Reboot, and log back in as wolf, because the operation of your cluster will always be done from the user "wolf". Also, the hosts file modifications done earlier must take effect. Logging out and back in will not do this. To be sure, reboot the box, and make sure your prompt shows hostname "wolf00".
To generate your public and private SSH keys, do this:
ssh-keygen -b 1024 -f ~/.ssh/id_rsa -t rsa -N “”
… and it will display a few messages, and tell you that it created the public / private key pair. You will see these files, id_rsa and id_rsa.pub, in the /home/wolf/.ssh directory.
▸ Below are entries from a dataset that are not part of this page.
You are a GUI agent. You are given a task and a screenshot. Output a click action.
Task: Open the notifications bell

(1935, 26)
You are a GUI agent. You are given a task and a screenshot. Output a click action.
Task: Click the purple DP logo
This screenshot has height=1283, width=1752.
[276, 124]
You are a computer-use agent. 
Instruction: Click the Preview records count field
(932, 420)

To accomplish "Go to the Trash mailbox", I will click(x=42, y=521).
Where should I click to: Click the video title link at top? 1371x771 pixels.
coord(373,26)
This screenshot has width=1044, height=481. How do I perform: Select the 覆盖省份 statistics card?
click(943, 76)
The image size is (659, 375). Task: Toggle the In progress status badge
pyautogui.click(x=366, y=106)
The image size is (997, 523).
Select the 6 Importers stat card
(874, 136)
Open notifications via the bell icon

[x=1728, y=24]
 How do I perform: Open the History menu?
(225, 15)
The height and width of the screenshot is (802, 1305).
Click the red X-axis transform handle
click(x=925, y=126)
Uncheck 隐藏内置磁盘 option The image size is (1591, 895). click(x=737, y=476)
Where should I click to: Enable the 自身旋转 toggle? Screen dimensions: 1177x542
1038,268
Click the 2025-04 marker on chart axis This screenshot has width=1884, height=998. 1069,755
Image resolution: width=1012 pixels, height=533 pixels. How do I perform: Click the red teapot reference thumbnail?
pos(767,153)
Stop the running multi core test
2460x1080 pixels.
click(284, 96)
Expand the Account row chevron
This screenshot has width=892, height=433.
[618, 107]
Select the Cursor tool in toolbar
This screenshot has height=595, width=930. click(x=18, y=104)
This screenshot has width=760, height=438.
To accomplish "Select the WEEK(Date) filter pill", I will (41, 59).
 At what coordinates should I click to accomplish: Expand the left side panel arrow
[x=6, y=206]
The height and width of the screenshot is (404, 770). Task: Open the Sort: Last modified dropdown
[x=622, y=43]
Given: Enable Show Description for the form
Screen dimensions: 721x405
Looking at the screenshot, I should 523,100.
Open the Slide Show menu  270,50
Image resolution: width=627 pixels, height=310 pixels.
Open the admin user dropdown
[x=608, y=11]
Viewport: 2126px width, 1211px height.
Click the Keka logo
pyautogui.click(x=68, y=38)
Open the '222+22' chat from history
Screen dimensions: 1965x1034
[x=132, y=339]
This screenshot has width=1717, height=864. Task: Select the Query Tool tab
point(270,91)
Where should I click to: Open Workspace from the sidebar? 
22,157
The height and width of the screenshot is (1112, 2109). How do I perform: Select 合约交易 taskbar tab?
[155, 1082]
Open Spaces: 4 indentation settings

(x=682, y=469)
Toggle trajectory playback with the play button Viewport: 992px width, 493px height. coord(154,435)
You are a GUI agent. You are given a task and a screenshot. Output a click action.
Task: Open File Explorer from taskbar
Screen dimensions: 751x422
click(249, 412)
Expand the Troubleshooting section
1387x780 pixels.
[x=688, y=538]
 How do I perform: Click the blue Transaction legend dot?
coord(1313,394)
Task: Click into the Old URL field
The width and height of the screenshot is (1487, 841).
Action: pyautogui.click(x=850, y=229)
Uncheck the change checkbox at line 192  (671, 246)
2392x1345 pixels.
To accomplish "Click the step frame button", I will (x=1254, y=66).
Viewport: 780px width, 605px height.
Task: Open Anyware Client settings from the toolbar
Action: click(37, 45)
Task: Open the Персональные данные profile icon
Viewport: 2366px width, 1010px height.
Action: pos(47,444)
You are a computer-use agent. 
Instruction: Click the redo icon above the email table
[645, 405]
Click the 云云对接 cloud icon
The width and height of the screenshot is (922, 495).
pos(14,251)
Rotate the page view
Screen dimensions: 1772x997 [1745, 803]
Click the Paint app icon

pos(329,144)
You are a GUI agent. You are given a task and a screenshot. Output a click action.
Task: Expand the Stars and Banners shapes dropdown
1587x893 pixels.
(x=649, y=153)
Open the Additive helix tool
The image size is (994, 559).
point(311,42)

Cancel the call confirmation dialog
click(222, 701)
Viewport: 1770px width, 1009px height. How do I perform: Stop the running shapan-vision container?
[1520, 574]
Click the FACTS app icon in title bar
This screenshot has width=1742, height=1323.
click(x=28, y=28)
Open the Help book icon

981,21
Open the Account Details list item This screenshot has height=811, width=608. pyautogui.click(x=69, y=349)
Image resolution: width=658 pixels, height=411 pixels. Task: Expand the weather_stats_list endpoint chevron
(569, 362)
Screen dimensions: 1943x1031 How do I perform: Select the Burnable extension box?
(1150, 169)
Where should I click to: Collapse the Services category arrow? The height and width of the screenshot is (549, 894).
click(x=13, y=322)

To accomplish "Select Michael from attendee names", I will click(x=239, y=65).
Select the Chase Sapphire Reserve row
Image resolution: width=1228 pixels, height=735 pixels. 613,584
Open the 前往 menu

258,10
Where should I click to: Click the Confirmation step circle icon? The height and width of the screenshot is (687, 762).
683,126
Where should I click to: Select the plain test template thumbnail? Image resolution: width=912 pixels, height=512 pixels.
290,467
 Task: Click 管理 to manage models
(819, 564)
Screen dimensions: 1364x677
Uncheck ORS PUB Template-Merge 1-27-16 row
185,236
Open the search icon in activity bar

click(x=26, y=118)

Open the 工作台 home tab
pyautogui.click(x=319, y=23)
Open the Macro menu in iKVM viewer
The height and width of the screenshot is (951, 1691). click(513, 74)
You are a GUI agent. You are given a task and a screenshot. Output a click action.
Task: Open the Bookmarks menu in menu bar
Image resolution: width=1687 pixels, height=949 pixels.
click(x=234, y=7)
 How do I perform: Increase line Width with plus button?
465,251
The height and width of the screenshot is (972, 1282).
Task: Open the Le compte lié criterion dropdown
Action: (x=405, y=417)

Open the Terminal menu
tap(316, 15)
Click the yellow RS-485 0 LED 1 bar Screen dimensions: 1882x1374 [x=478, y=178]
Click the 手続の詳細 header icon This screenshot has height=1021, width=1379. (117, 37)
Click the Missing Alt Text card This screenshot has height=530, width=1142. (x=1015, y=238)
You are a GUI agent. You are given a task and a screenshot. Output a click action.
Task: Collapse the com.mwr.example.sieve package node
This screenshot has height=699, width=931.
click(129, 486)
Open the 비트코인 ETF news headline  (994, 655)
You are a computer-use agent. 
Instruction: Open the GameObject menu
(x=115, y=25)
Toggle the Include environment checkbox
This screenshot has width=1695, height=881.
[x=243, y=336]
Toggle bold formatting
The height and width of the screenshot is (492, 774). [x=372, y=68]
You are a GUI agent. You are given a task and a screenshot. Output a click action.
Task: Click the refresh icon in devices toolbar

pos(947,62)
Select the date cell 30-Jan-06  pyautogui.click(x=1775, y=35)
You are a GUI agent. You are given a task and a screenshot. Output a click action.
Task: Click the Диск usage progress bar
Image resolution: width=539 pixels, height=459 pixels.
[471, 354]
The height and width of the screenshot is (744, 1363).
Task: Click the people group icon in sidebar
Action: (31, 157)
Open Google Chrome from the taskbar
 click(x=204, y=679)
Copy the id_rsa.pub file into a file called “authorized_keys” right there in the .ssh directory. We will be using this file later. Verify that the contents of this file show the hostname [the reason we rebooted the box]. Modify the security on the files, and the directory:
chmod 644 ~/.ssh/auth* chmod 755 ~/.ssh
According to the LAM user group, only the head node needs to log on to the slave nodes; not the other way around. Therefore when we copy the public key files, we only copy the head node’s key file to each slave node, and set up the agent on the head node. This is MUCH easier than copying all authorized_keys files to all nodes. I will describe this in more detail later.
Note: I only am documenting what the LAM distribution of the message passing interface requires; if you chose another message passing interface to build your cluster, your requirements may differ.
At the end of /home/wolf/.bash_profile, add the following statements [again this is lam-specific; your requirements may vary]:
export LAMRSH=’ssh -x’ ssh-agent sh -c ‘ssh-add && bash’
Lastly, put your message passing interface on the box. As stated in 1.2 Requirements, I used lam. You can get lam from here:
...but you can use any other message passing interface or parallel virtual machine software you want. Again, I am showing you what worked for me.
You can either build LAM from the supplied source, or use their precompiled RPM package. It is not in the scope of this document to describe that; I just got the source and followed the directions, and in another experiment I installed their rpm. Both of them worked fine. Remember the whole reason we are doing this is to learn; go forth and learn.